The Arden Hills megaproject got the green light Tuesday from the Ramsey County Board, but not without a grilling over just how inclusive it will be in terms of housing.
"Affordability is a statement in this plan but it doesn't have any specific numbers," Commissioner Janice Rettman complained. "There's nothing substantive. It's called out but it isn't codified in any way, shape or form."
Her peers replied that mixed incomes remain a goal and the process isn't complete.
"We haven't had the 'subsidy' conversation," Commissioner Blake Huffman said. "But there will be apartments, townhouses, a variety of things, and the goal is that everyone who works in that area, whether barista or med-tech person, can live on-site.

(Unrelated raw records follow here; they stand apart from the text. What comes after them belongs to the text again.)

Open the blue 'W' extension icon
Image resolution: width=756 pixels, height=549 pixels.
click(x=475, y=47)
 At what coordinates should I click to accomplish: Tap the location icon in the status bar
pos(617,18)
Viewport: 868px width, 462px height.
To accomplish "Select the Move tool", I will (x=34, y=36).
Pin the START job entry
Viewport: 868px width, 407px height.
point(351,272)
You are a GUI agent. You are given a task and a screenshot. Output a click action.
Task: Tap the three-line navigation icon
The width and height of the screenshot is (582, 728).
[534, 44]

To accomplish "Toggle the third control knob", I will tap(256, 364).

The project now goes to the Metropolitan Council for ratification, and site work may begin in 2017, barring further complications.
The first phase has established that all sides agree on a basic framework, including the number of residential units — roughly 1,450 — and the layout of the area.
Arden Hills and the county are in a sometimes tense partnership mapping out the future of the 427-acre site, officially named Rice Creek Commons but better known as TCAAP since it was the site decades ago of the Twin Cities Army Ammunition Plant.
Developers for months have navigated a City Council seeking to assure constituents that the project would fit in a suburban landscape but divided over town-center urban densities, including apartments.